* [WHAT TO DO]: Please resume the text on Office 365 phishing emails, picking up right after its final sentence.

* [TEXT]:

"""

Office 365 phishing emails come in common patterns. I'll list them here and also cover Office 365 anti-phishing features for prevention, detection, and response.
Today, the typical Office 365 phishing emails direct users to fake Office 365 Sign-in pages. The victim submits their credentials, effectively handing over their password. Fraudsters use that login to access the victim’s address book, then pose as those contacts to ask the victim for more information.
As it stands now, email fraudsters are increasingly targeting this ubiquitous platform's 260 million active business users with harrowing efficacy. According to HelpNet Security, nearly a million phishing emails managed to evade Office 365 security controls in just six months this year.
This blog will cover what phishing generally is, well-known examples of Office 365 phishing emails and how to protect yourself and your company against these attacks.
What is Phishing?
Phishing is when a malicious email is designed to help fraudsters steal personal information like logins, passwords or financial information. These emails will appear to come from a legitimate source but are actually from cybercriminals.

"""

* [SUPPLIED ENTRIES]:
"""

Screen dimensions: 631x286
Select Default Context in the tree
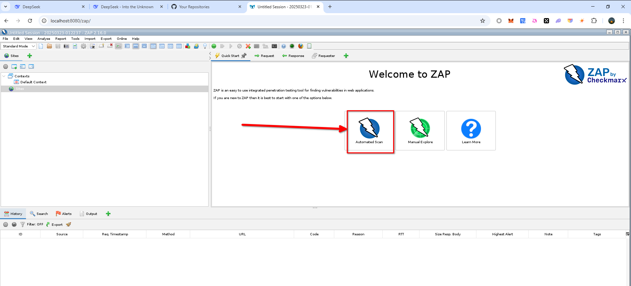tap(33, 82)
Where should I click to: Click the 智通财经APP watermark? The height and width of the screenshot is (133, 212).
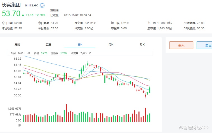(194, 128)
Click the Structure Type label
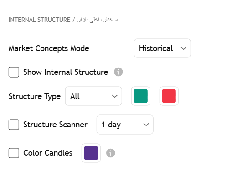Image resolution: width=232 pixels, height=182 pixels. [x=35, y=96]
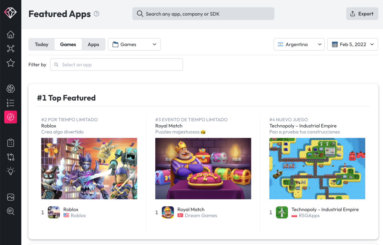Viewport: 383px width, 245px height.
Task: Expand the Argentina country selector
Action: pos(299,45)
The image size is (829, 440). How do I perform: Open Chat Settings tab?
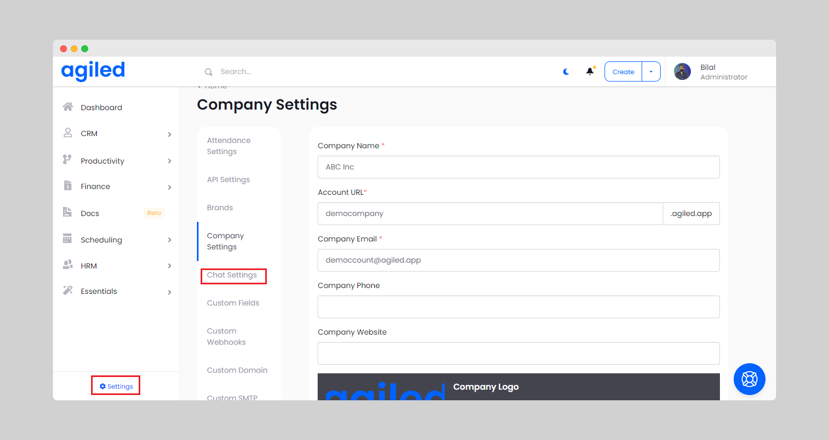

"""
"""

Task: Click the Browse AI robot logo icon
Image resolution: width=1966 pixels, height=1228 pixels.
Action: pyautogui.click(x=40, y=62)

"""

* [RESPONSE TO THIS TASK]:
According to the FBI, when these impersonations result in direct financial loss, it can cost a US-based business an average $72,000. When they lead to a data breach, Ponemon Institute's 2020 Cost of a Data Breach Report estimates that the costs average $8.19 million per incident.
Phishing attacks are complicit in nearly 7 in 10 data breaches, according to Verizon's 2020 Data Breach Investigations Report. And given the spikes seen in phishing attacks leveraging the coronavirus, 2020 is likely to shatter 2019's record losses.
Common Office 365 Phishing Emails
Popular cloud platforms like GSuite and Office 365 rank among the hardest hit by phishing attacks, with average losses hitting as high as $2 million in recent times.
Phishing attacks are becoming more targeted, and their impersonations more convincing than in previous years. This means the information, URL, and subject line may be more specific to your business. Below are important attacks to watch out for in your inbox.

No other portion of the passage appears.